- The Washington Times - Tuesday, July 25, 2006

The trauma of travel in modern times has raised the bar for people hoping to pass trouble-free through security lines in crowded transportation terminals.

Whether on routine business trips or vacation forays, passengers receive little sympathy boarding planes — and sometimes buses and trains — when bags are inches or pounds over the size and weight limits set by individual carriers.

Packing well is the best — and perhaps only — revenge.

The challenge is finding hassle-free ways to manage without undue strain or frustration. To this end, even experienced travelers stay on the lookout for new and better methods and products to make the packing and traveling process easier.

Two days before District resident Susan Clampitt set off on a recent 11-day trip to visit friends in Italy, she was browsing in a museum gift shop and found and bought a long-handled black bag made of a soft, expandable fabric. The bag has wheels that fold up on the bottom, so it can function as a shoulder bag or a rolling carry-on. Her only other bag on the trip was an apple-green leather purse.

Like most travel-wise people, she kept money tucked out of view in a pack on an elastic band around her waist.

Best of all, her rolling carry-on case weighed just 24 pounds when full — well under her airline’s 40-pound limit — and she managed to fit everything she needed into it. The Samsonite model was designed to double as a backpack and includes a padded outside space for a laptop computer.

She took only black and white clothing so she could mix and match. Her chief accessories were silver jewelry and two print wraps — each large enough to double as a dress — plus a black-and-white striped sweater she took with her on the plane to stay warm.

She wore loose black culottes with a black stretch sleeveless top and chose sandals for convenience when going through security. In the carry-on, she packed a pair of silver loafers and a pair of athletic shoes stuffed with undergarments.

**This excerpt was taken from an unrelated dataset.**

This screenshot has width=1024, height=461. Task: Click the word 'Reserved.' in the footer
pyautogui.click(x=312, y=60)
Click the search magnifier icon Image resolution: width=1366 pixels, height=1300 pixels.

The rest of her wardrobe consisted of a total of four neatly folded cotton trousers and skirts and “a little black dress” made of wrinkle-free fabric and with a built-in bra. She stored medicines and cosmetics separately by function in heavy sandwich baggies.

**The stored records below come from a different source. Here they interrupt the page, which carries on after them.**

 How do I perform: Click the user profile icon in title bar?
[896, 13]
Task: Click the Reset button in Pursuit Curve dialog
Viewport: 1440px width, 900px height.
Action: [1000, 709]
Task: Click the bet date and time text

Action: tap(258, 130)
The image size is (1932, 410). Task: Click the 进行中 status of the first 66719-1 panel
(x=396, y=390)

In cold weather, she rolls, rather than folds, sweaters in plastic bags, available from many manufacturers, that use a vacuum to compress fabric and save space. The vacuum effect also helps prevent wrinkling.

When traveling abroad, she buys plugs and adapters ahead of time to be sure her appliances and electronic devices will function. On long trips, she also makes sure to put copies of important documents in different pockets of the bag and leave copies at home as an extra measure of security.

Carry-on bags eliminate the need for a lock, or at least those locks approved by the Transportation Security Administration to enable officials to open checked baggage. Those are sold widely in stores and on online Web sites. They allow the TSA to open a bag without hampering the owner’s own secure access.

Men have no problem with color choices when they stick to basic brown, black, blue or khaki. Ties are best handled by wrapping them around a pair of socks. A man and woman traveling together with one suitcase can save space by putting the woman’s smaller shoes inside those of the man.

Travel bags are available for sale for every purpose — laundry, shoes, underwear, outerwear, etc. (see www.flight001.com) — and there are enough gadgets to defy description. An “overwhelming” 40,000 products are included in the Travel Goods Association’s annual show, says association President Michele Marini Pittenger, who notes that “luggage is a very small part of it.” Luggage of various kinds and colors is more popular than ever, she adds, because “customers say they are tired of black” but also to make it easier to identify bags in a crowd.

Ms. Pittenger thought she would be different and opted for espresso brown, but she has found that even that bag color is becoming common. “Now if you want polka dots, you have them,” she says. Her travel wardrobe is black and tan — “to go with my complexion” — and her carry-on bag no longer than 18 inches.

Wendy Sokolov, a product developer for TravelSmith, which specializes in apparel for men and women, packs clothes on hangers inside dry-cleaning bags to hinder wrinkling but recommends compression bags to help organize the contents of a bag’s interior. She carries one bag that fits under an airplane seat and another that goes into the overhead compartment.

Chris Luce, a buyer for the Container Store, based in Dallas, finds he gets through security more quickly with a roll-on duffel bag in which he carefully organizes belongings in mesh bags to allow easy viewing by TSA inspectors. He also believes in using only leak-proof travel bottles and in making lists of what he needs ahead of time.

“I pack less that way,” he says.

Nancy Dunnan, publisher of TravelSmart newsletter out of Dobbs Ferry, N.Y., wears her walking shoes and packs a pair of dress shoes. Taking along old clothes that are disposable allows for lighter luggage on return and creates room for purchases made en route, she finds. A collapsible hat, as well as colorful accessories, “changes a whole outfit and makes you stand out.”